TASK GOAL
Please reproduce each line of the data below as it stands.

Data items
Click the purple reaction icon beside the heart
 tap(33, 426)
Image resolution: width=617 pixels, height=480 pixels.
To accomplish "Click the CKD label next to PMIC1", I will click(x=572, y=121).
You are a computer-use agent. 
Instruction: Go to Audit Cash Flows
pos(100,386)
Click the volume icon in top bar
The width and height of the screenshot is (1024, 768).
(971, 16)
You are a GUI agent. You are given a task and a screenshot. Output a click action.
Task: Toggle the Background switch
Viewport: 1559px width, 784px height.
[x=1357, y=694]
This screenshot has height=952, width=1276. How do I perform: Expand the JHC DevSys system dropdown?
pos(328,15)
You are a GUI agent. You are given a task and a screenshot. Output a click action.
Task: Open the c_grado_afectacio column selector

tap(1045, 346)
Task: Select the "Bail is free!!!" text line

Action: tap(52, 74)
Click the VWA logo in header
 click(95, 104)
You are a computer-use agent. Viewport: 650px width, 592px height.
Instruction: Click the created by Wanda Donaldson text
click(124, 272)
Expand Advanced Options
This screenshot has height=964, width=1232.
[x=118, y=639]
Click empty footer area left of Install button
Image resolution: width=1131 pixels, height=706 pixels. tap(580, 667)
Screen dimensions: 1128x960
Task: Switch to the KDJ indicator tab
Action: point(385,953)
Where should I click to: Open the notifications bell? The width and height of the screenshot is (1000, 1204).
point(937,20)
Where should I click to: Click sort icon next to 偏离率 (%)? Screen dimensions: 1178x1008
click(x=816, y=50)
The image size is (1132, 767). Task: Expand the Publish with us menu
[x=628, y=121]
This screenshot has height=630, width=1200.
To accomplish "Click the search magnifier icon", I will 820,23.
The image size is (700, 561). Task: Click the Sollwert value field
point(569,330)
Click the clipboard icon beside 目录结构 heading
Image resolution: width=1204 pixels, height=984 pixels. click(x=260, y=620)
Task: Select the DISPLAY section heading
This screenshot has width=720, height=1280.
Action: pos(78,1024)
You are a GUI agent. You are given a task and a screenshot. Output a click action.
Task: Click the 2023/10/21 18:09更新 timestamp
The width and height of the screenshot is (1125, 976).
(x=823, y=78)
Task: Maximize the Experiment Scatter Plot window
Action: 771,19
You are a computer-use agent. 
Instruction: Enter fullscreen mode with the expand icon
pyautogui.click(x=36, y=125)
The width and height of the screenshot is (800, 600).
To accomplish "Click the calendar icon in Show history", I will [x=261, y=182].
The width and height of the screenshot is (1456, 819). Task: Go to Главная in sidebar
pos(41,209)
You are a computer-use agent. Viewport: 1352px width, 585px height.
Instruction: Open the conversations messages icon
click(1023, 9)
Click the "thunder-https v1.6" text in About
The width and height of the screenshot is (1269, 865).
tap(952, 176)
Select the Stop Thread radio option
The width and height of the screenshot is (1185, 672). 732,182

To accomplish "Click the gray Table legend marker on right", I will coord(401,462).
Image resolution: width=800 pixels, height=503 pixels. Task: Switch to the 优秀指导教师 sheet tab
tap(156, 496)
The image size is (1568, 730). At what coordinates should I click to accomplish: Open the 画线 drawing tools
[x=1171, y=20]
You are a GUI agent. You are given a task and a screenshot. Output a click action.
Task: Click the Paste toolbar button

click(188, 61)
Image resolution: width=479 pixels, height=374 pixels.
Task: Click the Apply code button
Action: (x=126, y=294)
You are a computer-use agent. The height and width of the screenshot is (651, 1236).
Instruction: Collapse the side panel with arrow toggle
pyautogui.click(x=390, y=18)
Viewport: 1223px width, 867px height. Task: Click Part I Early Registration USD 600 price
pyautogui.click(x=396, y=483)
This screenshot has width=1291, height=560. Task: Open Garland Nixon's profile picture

ANSWER TO THE PROBLEM
Click the purple reaction icon beside the heart
 tap(33, 426)
Image resolution: width=617 pixels, height=480 pixels.
To accomplish "Click the CKD label next to PMIC1", I will click(x=572, y=121).
You are a computer-use agent. 
Instruction: Go to Audit Cash Flows
pos(100,386)
Click the volume icon in top bar
The width and height of the screenshot is (1024, 768).
(971, 16)
You are a GUI agent. You are given a task and a screenshot. Output a click action.
Task: Toggle the Background switch
Viewport: 1559px width, 784px height.
[x=1357, y=694]
This screenshot has height=952, width=1276. How do I perform: Expand the JHC DevSys system dropdown?
pos(328,15)
You are a GUI agent. You are given a task and a screenshot. Output a click action.
Task: Open the c_grado_afectacio column selector

tap(1045, 346)
Task: Select the "Bail is free!!!" text line

Action: tap(52, 74)
Click the VWA logo in header
 click(95, 104)
You are a computer-use agent. Viewport: 650px width, 592px height.
Instruction: Click the created by Wanda Donaldson text
click(124, 272)
Expand Advanced Options
This screenshot has height=964, width=1232.
[x=118, y=639]
Click empty footer area left of Install button
Image resolution: width=1131 pixels, height=706 pixels. tap(580, 667)
Screen dimensions: 1128x960
Task: Switch to the KDJ indicator tab
Action: point(385,953)
Where should I click to: Open the notifications bell? The width and height of the screenshot is (1000, 1204).
point(937,20)
Where should I click to: Click sort icon next to 偏离率 (%)? Screen dimensions: 1178x1008
click(x=816, y=50)
The image size is (1132, 767). Task: Expand the Publish with us menu
[x=628, y=121]
This screenshot has height=630, width=1200.
To accomplish "Click the search magnifier icon", I will 820,23.
The image size is (700, 561). Task: Click the Sollwert value field
point(569,330)
Click the clipboard icon beside 目录结构 heading
Image resolution: width=1204 pixels, height=984 pixels. click(x=260, y=620)
Task: Select the DISPLAY section heading
This screenshot has width=720, height=1280.
Action: pos(78,1024)
You are a GUI agent. You are given a task and a screenshot. Output a click action.
Task: Click the 2023/10/21 18:09更新 timestamp
The width and height of the screenshot is (1125, 976).
(x=823, y=78)
Task: Maximize the Experiment Scatter Plot window
Action: 771,19
You are a computer-use agent. 
Instruction: Enter fullscreen mode with the expand icon
pyautogui.click(x=36, y=125)
The width and height of the screenshot is (800, 600).
To accomplish "Click the calendar icon in Show history", I will [x=261, y=182].
The width and height of the screenshot is (1456, 819). Task: Go to Главная in sidebar
pos(41,209)
You are a computer-use agent. Viewport: 1352px width, 585px height.
Instruction: Open the conversations messages icon
click(1023, 9)
Click the "thunder-https v1.6" text in About
The width and height of the screenshot is (1269, 865).
tap(952, 176)
Select the Stop Thread radio option
The width and height of the screenshot is (1185, 672). 732,182

To accomplish "Click the gray Table legend marker on right", I will coord(401,462).
Image resolution: width=800 pixels, height=503 pixels. Task: Switch to the 优秀指导教师 sheet tab
tap(156, 496)
The image size is (1568, 730). At what coordinates should I click to accomplish: Open the 画线 drawing tools
[x=1171, y=20]
You are a GUI agent. You are given a task and a screenshot. Output a click action.
Task: Click the Paste toolbar button

click(188, 61)
Image resolution: width=479 pixels, height=374 pixels.
Task: Click the Apply code button
Action: (x=126, y=294)
You are a computer-use agent. The height and width of the screenshot is (651, 1236).
Instruction: Collapse the side panel with arrow toggle
pyautogui.click(x=390, y=18)
Viewport: 1223px width, 867px height. Task: Click Part I Early Registration USD 600 price
pyautogui.click(x=396, y=483)
This screenshot has width=1291, height=560. Task: Open Garland Nixon's profile picture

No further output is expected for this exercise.